The Hidden Danger in Jack Dorsey's AI Management

Jack Dorsey dropped a blueprint last week for replacing middle managers with AI—what he calls a "world model"—and it got 5 million views in two days. The pitch is clean: instead of managers spending half their time synthesizing status and carrying context between teams, software maintains a living picture of everything happening across the company. Everyone queries it directly. Nobody waits for Monday meetings.

The idea has legs. AI strategy consultant Nate Jones breaks down why enterprise vendors are already rebranding around the concept, why agency founders are posting their implementations, why this feels like the next obvious step in organizational software. A huge share of what fills manager calendars—status syncs, alignment meetings, information shuttling—is work that software can do faster and cheaper today.

But Jones identifies something most of the hype is missing: "World model" is one phrase covering three completely different architectures that fail in different ways. And all three share the same blind spot.

The Invisible Failure Mode

When unconventional management experiments fail, everyone knows. Zappos adopted holacracy and satisfaction scores collapsed. Valve's hidden power structure became a documented case study. Medium's head of operations wrote publicly that the system was getting in the way.

World model failures are different. They're quiet.

"It's going to look like a system flagging a revenue dip as significant when in fact it was seasonal, and it drove a prioritization change it shouldn't have," Jones explains. "And the person who said, 'Ignore that. It happens every year'—maybe they were removed in the last reorg and now nobody catches it because the system presented the finding with a kind of calm, structured confidence."
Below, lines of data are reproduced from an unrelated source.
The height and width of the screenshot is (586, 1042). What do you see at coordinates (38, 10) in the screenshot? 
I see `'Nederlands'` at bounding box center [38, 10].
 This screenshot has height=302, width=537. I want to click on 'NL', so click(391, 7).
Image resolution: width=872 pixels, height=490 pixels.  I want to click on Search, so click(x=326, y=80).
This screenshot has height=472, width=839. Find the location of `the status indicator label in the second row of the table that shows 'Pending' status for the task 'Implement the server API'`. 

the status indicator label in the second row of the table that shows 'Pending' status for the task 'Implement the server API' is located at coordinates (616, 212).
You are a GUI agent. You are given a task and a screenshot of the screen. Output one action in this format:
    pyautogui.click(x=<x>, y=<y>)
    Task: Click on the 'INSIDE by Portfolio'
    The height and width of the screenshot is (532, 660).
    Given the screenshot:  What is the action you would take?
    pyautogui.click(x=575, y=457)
Or the system surfaces a correlation between a feature launch and churn spike. The product team kills the feature. But the actual cause was a billing change that shipped the same week. The system couldn't tell the difference between correlation and causation—and nothing in the interface signaled that distinction.

The mechanism behind these failures: When you remove a management layer and replace it with nothing, the absence is obvious. When you replace it with a world model, information keeps flowing. Status gets synthesized. Dependencies get flagged. From a dashboard perspective, it looks like the routing function has been successfully automated.
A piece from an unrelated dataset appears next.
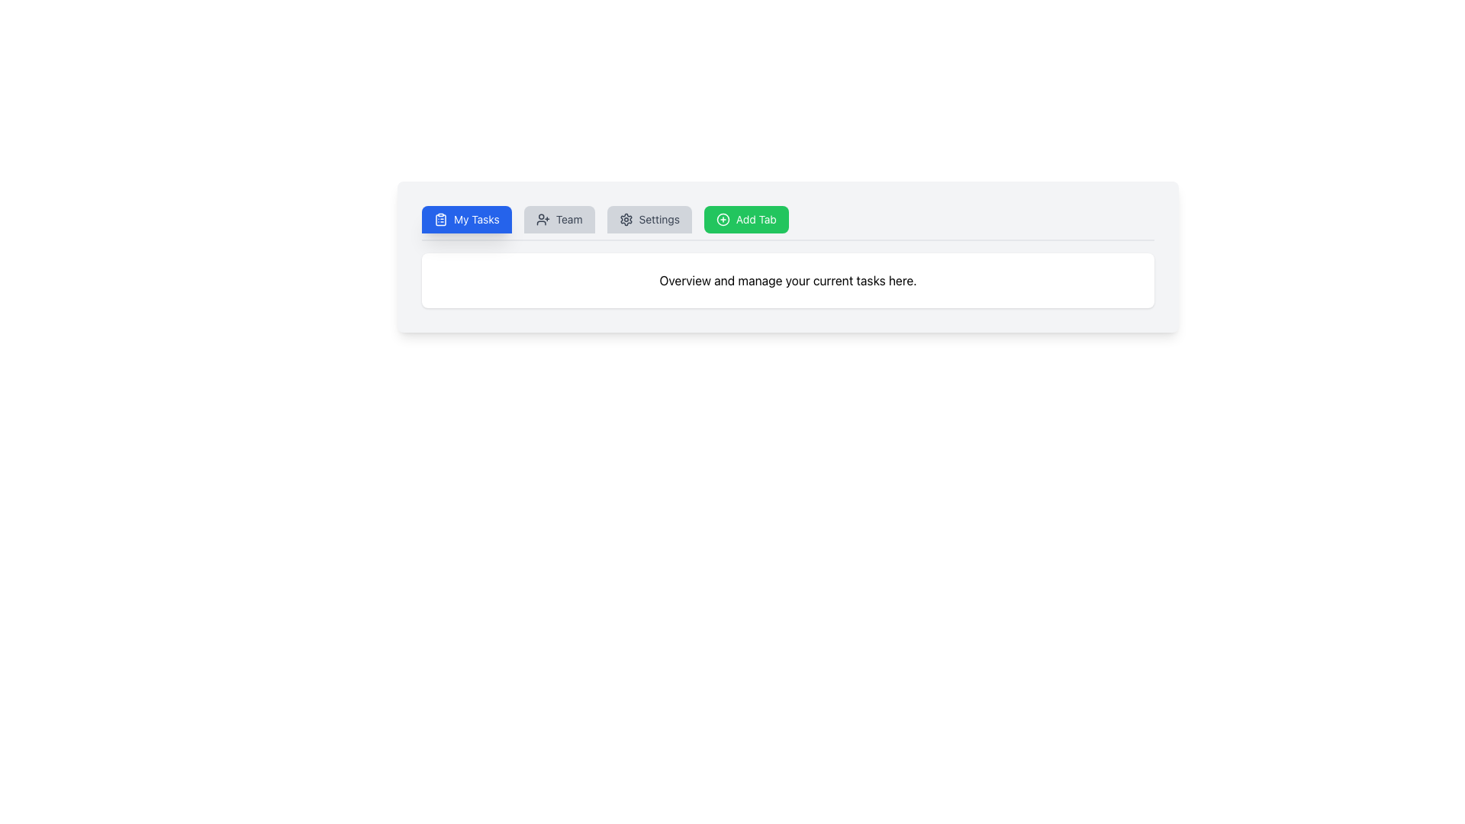  I want to click on the team management tab, which is the second tab in the top navigation bar, located to the right of the 'My Tasks' tab and to the left of the 'Settings' tab, so click(559, 220).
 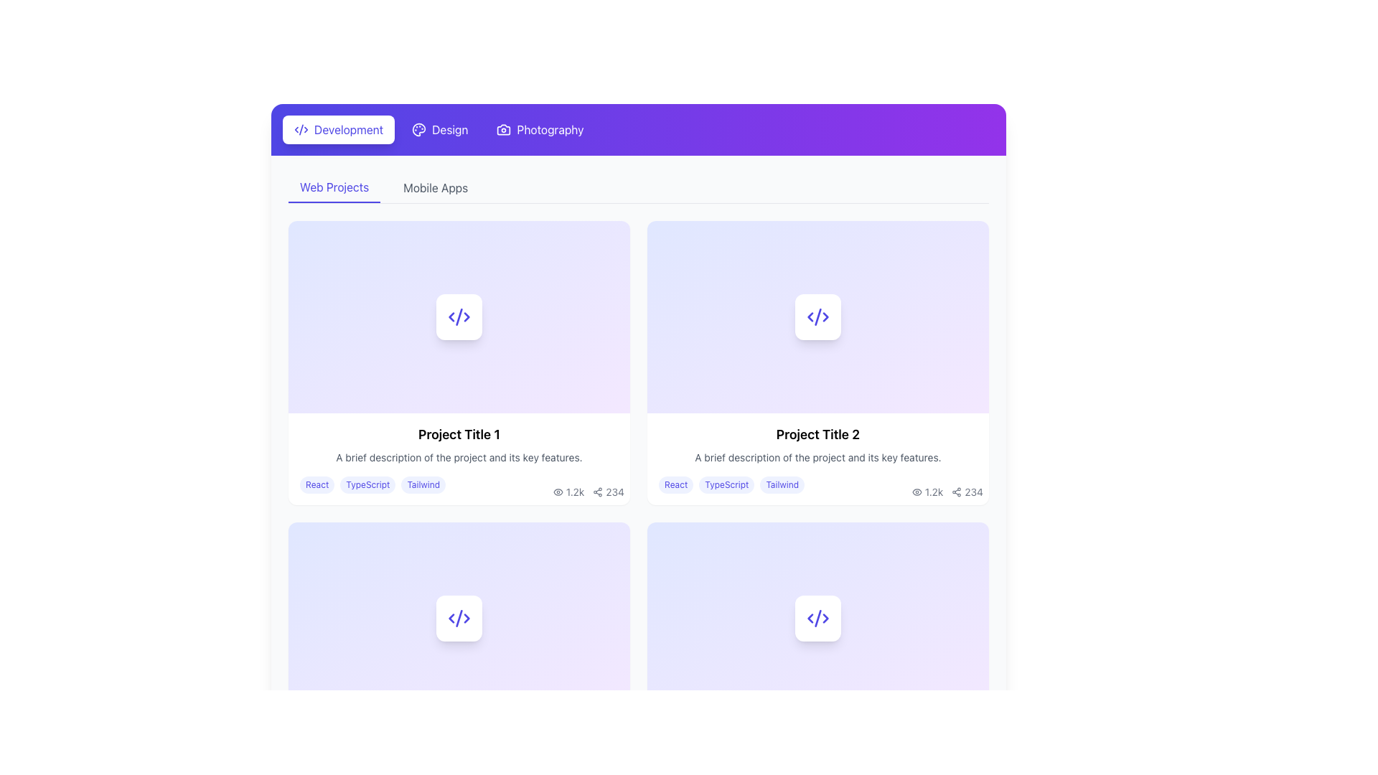 I want to click on the Information card located in the second column of the first row of project cards, so click(x=818, y=362).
The problem is that managers don't just route information. They edit it. They decide what matters.

Three Architectures, One Boundary Problem

Jones identifies three distinct approaches companies are taking, each with its own failure pattern.

The vector database approach fails by never drawing the line between surfacing and interpreting. Wire up your data sources, embed everything, let agents retrieve by semantic similarity. It's fast to deploy and adequate for pure information logistics. But semantic retrieval has no structural mechanism to distinguish "here's what happened" from "here's what matters." When the system returns results ranked by relevance, that ranking is an interpretation—a claim about what's important. At small scale, senior people have enough context to override bad rankings. At large scale, hundreds of people consuming system output as their primary information source, the ranking becomes reality. What the system surfaces, people act on. What it doesn't surface, people never see.
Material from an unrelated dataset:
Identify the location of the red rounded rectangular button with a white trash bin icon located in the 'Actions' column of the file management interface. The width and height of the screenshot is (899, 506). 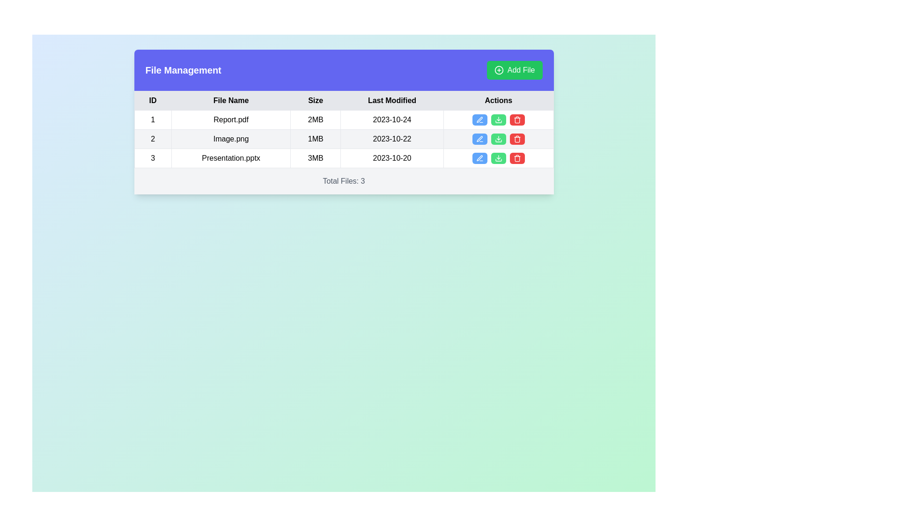
(516, 139).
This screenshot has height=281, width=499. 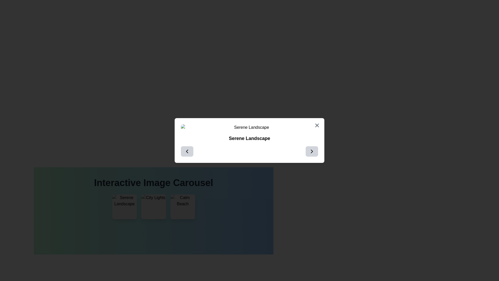 What do you see at coordinates (124, 206) in the screenshot?
I see `the first clickable image thumbnail in the carousel` at bounding box center [124, 206].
The structured ontology approach—think Palantir—fails by drawing the line too conservatively. You define the objects, relationships, and actions of your business explicitly. The AI reasons within that bounded structure. A customer is an entity with specific properties. The system cannot hallucinate relationships that don't exist in the schema. But the ontology can only represent what you've already categorized. "It handles known relationships really precisely, is blind to emergent relationships," Jones notes. "The unnamed pattern that once someone sees it reframes how you understand the business." The system is accurate about what it knows, silent about what it doesn't know. And what it doesn't know might matter most.

The signal fidelity approach—Dorsey's bet with Block—fails by assuming the signal interprets itself. Build the world model around the highest fidelity data your business generates. Transactions are facts. Money is honest. The model improves as a byproduct of doing business. But the connections between facts—why a merchant's cash flow is tightening—still require judgment. "Because the underlying signal is clean, the system's interpretive moves probably look more trustworthy than they should be," Jones argues. High signal fidelity at the input layer creates an illusion of high judgment quality at the output layer.

The Interpretive Boundary Nobody's Drawing

The core problem: when a system prioritizes, highlights, suppresses, or escalates, it's making judgments. It's deciding which anomalies to surface, which information reaches which teams, what counts as important through its relevance model.

Every one of those decisions used to be made by a human who could factor in things the system can't—organizational politics, the CEO's real priorities versus stated ones, the difference between a structural problem and a seasonal blip, the context that turns noise into signal.

"The output can look similar on the surface, but the quality of those decisions embedded in that output is really fundamentally different," Jones says. "And the organization won't feel that difference right away. It'll just feel this sort of slow degradation of decision quality that it might attribute to bad luck."

The fix isn't avoiding world models. Jones offers five principles for implementations that actually work: Signal fidelity determines your ceiling. Structure should be earned, not imposed. The model compounds only when it encodes outcomes—what happened, what was done about it, what resulted. Design for resistance, because the system only works if the team feeds it. And start now, because the moat is time, not architecture.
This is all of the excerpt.